Sunday, September 20, 2009

Why on earth would you become president of your HOA?

Although I like to think of myself as sane I was the president of my homeowners association (HOA) for two years. Why? Essentially it was a mess and getting worse and no-one else seemed to notice.

The association had just settled a construction defects lawsuit (I guess this is pretty common in California), for $11.5M out of a claim of ~$18M. Unfortunately, neither the lawsuit nor the finances had been well managed. The lawsuit part of it is complicated. Essentially, the association netted about $6.5M less expenses of about $700K. To add insult, the association's paid financial advisor (also a Board member -- for god's sake!) had lost about $2M (of the $6.5M) on the stock market. The Board at the time, realizing that this was all a disaster, started ripping each other's throats out. It was crazy stuff. The paid financial advisor (a Board member) resigned as advisor amid the uproar but was hired back until a replacement was found -- and then charged with finding a replacement. I know, you couldn't make this stuff up! After 3 months no replacement had been found -- big surprise.

Anyway, at this point I decided to jump on the grenade. Bad idea. My wife had just given birth to our second daughter a month before, so it was pretty unfair to her. But I found it so hard to sit on the sidelines while 160 homeowners had their finances ruined.

I'll say more about what ensued. The up shot for me: I gained a lot of grey hair, learned a lot of lessons -- but lets just say I no longer live in that HOA.


Sunday, September 13, 2009

The Kindle DX

Gotta love it.

Paul Krugman: The Return of Depression Economics and the Crisis of 2008

It was actually this book that inspired me to start writing a blog. Well, not so much this book as the fact that I was reading this book. I thought the book would inspire me to thinking and that this blog would encourage me to structure my thoughts and spend a little time thinking about the topic.

So did the book inspire me. Well, somewhat. I found it a little too fluffy. There were lots of unsupported assertions. Assertions about which I believe there remains significant controversy.

Anyway, the core of Krugman's argument appears to be that the "Shadow Financial System" had a fairly classic "run on the bank". That is that financial instruments like auction rate securities behave very much like a bank, i.e., they provide borrowers with secure long-term financing, but provide lenders with liquidity. But they do so while yielding higher returns to the lenders. They achieve this by not being actual banks and not being subject to the regulations that banks face. Many of these regulations are designed to prevent or discourage runs on the bank, and so these non-bank banks face that risk. In the case of auction-rate securities the "run" was brought about when auctions started to fail. Lenders were then stuck with long-term illiquid investments when they thought they had short-term liquid ones. The initial failures lead to a collapse in confidence, now no-one wanted to participate and more and more such auctions failed. This pulled about $400B of liquidity out of the market and lead to the abandonment of auction rate securities as an instrument. Removing not just the liquidity, but also the source of financing. Of course auction rate securities were just one example. But the general principal was: there is a problem --> collapse in confidence --> run on the bank --> problem is greatly magnified.

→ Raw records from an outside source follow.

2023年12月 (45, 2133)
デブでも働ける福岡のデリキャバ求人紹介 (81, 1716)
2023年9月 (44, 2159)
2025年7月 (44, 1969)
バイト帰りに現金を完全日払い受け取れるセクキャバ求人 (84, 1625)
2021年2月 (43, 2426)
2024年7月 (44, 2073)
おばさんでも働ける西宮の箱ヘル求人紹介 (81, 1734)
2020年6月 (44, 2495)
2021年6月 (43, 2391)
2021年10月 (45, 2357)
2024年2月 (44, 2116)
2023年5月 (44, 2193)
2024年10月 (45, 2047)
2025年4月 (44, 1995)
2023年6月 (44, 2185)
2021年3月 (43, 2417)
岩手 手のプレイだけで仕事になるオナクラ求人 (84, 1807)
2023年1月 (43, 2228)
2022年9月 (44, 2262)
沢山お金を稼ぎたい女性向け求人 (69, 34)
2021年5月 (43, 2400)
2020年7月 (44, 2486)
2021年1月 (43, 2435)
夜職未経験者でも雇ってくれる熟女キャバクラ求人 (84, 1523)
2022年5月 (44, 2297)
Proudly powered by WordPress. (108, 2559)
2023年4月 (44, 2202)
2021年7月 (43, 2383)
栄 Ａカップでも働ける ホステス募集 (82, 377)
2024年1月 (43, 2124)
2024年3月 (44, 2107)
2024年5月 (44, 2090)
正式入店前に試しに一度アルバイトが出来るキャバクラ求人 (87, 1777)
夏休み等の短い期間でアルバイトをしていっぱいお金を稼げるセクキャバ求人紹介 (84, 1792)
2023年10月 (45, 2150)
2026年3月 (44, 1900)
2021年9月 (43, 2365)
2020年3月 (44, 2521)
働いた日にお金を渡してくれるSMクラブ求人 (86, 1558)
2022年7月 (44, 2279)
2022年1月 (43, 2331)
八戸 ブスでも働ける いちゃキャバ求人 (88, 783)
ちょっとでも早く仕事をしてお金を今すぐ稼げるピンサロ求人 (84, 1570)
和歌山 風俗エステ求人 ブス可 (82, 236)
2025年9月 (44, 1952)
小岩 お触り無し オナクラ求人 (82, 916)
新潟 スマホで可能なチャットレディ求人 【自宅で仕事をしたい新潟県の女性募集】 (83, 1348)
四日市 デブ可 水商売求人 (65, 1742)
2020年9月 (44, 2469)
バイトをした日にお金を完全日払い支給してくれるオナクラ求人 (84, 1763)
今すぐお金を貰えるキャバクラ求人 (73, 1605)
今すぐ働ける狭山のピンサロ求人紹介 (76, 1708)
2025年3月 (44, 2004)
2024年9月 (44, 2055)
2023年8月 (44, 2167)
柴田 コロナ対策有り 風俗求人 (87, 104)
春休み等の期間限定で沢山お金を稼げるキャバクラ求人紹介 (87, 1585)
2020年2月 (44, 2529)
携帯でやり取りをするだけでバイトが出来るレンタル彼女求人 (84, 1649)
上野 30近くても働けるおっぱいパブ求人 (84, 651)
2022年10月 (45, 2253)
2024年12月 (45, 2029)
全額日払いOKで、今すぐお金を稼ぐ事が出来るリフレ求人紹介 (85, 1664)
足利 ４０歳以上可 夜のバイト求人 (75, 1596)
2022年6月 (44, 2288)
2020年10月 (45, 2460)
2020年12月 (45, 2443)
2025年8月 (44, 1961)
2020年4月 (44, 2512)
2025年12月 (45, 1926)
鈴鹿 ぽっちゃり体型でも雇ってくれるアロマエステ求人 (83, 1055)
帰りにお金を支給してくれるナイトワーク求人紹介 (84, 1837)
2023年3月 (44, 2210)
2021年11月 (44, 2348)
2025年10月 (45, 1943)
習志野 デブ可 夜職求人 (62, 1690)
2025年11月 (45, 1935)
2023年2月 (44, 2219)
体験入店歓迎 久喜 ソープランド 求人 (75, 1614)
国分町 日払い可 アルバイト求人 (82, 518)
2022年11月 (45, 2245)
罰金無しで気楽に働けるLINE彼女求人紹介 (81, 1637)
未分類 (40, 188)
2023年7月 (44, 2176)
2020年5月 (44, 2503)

I guess the other general argument of the book is that demand side economics is important and should have more of a voice. The notion here is that a recession/depression is really a lack of demand. That is, there is unused productive capacity in the economy. But there is no demand for the output of this capacity. One might expect that this would result in a drop in wages, and a drop in prices until goods were sufficiently cheap to stimulate demand. But this doesn't appear to happen.

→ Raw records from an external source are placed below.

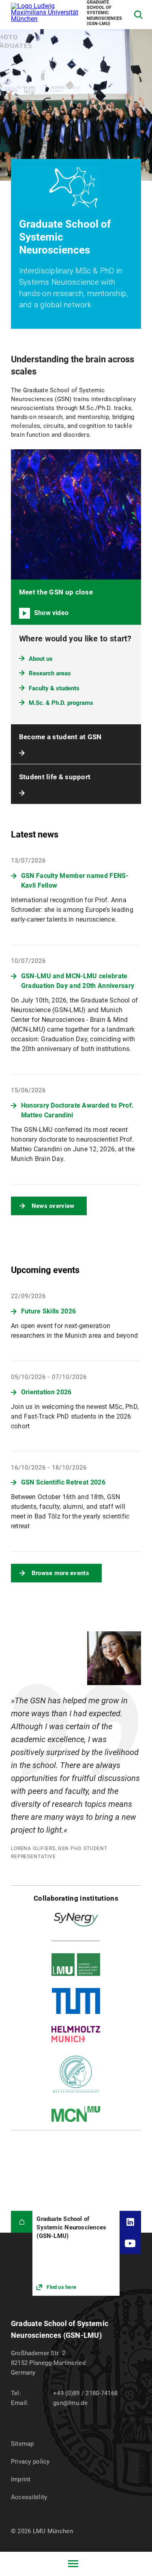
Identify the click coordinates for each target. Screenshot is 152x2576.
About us (41, 658)
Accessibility (29, 2497)
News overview (53, 1206)
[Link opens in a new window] (75, 2253)
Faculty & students (54, 688)
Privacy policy (30, 2461)
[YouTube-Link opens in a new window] (130, 2244)
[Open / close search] (138, 15)
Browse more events (60, 1573)
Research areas (50, 673)
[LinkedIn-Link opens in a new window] (130, 2222)
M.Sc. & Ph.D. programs (61, 702)
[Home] (22, 2222)
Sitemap (22, 2443)
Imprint (21, 2479)
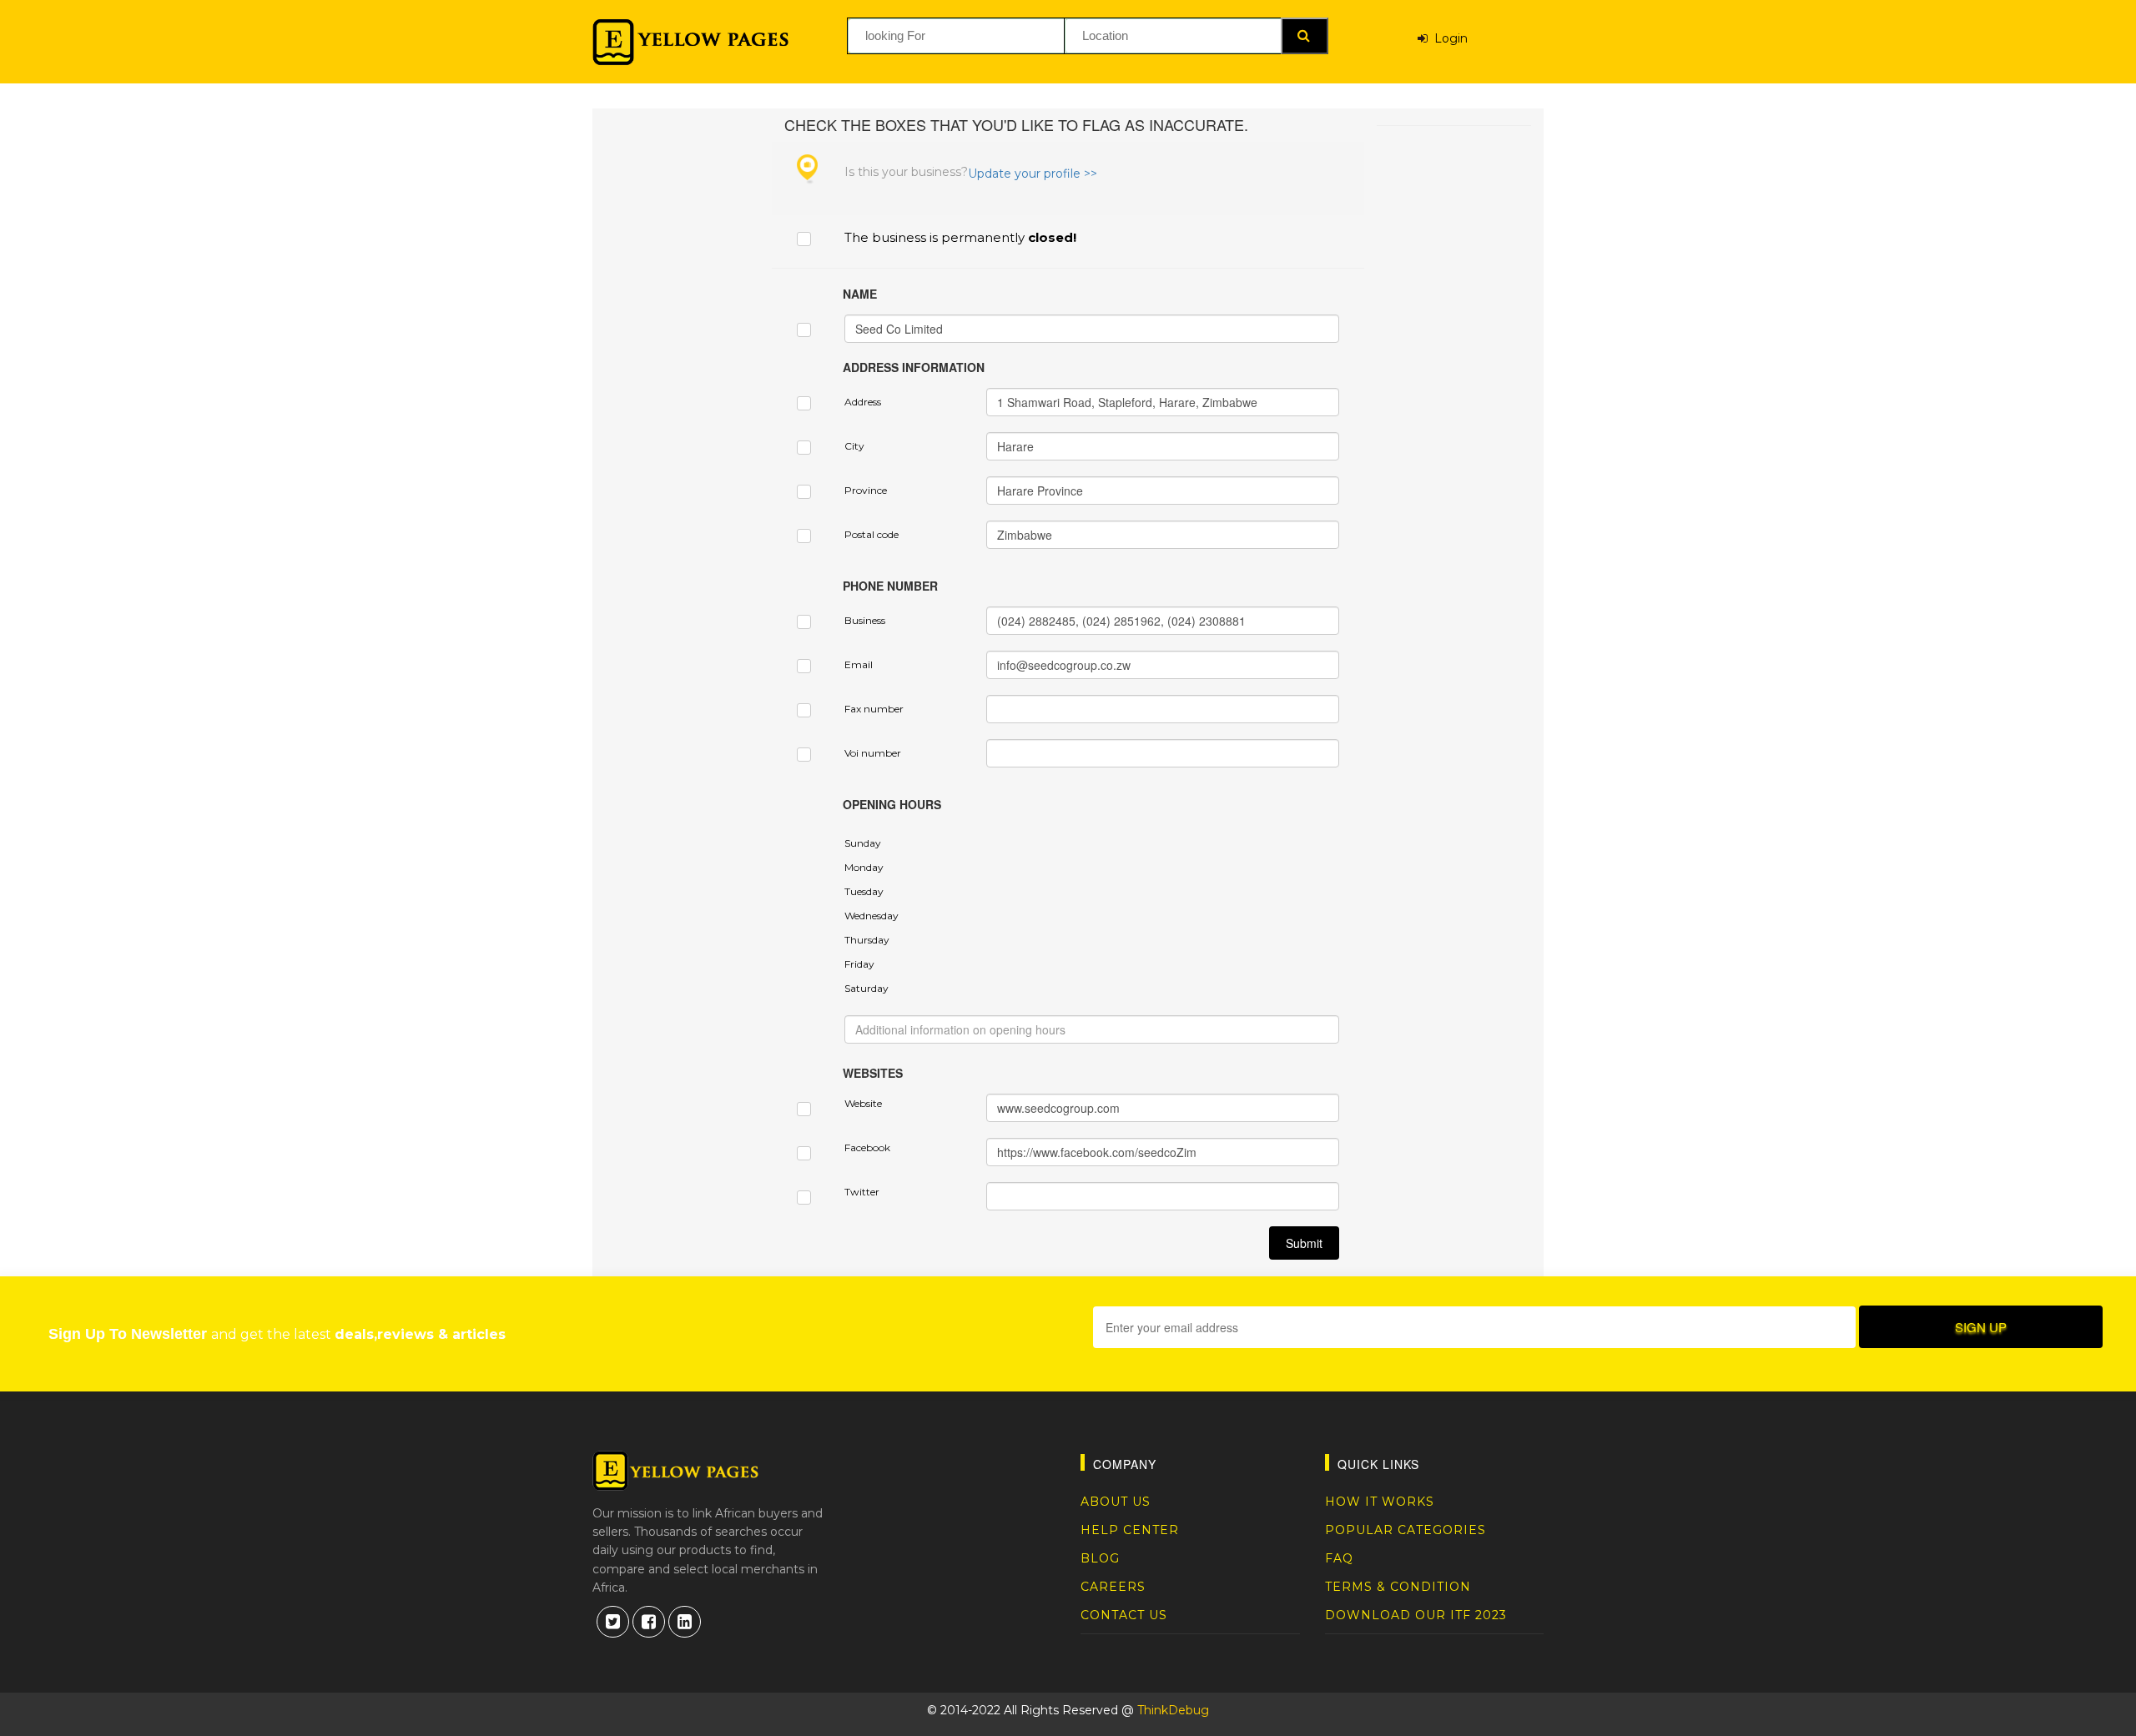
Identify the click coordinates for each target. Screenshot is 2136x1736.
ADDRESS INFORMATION (914, 367)
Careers (1113, 1587)
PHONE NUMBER (890, 585)
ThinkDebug (1173, 1710)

My favorite page in the book was the last. Krugman says: "Depression economics, however, is the study of situations where there is a free lunch, if we can only figure out how to get our hands on it, because there are unemployed resources that could be put to work. The true scarcity in Keynes's world -- and ours -- was therefore not of resources, or even of virtue, but of understanding."

Ah, now I guess it did spur me to at least a little thinking, so maybe it wasn't too bad after all.

9/20/2009: So I actually appreciate this book a little better now. I was listening to NPR about the financial crisis and nobody seemed to quite comprehend the confidence game that is our modern financial system. Someone from the Hoover Institute was even proposing scrapping FDIC insurance. Can you imagine how bad it would have been without the FDIC!! Everyone would have taken their money out. I certainly would have.

Saturday, September 5, 2009

Wibble

The word used by Rowan Atkinson in "blackadder goes forth" to denote a state of insanity. In the scene he puts pencils up his nose and repeats "wibble wibble" in order to get sent home from the trenches.
George: "What is your name?"
Blackadder: "Wibble."
George: "What is 2 plus 2?"
Blackadder: "Wibble, Wibble."
Blackadder, trying to prove he is mad, in his bunker, with underpants on his head and a pencil up each nostril

What's the point?

So, why am I writing a blog? It's mainly a way to force me to collect my thoughts about various things. I used to read a lot, and actually remember what I had read for more than 5 minutes. Now, well not so much ...

I recently got a Kindle DX and have started reading again, but to a certain extent what's the point. Why read interesting things, if I never actually think about what I've read? Hence this blog. We'll see how it works out.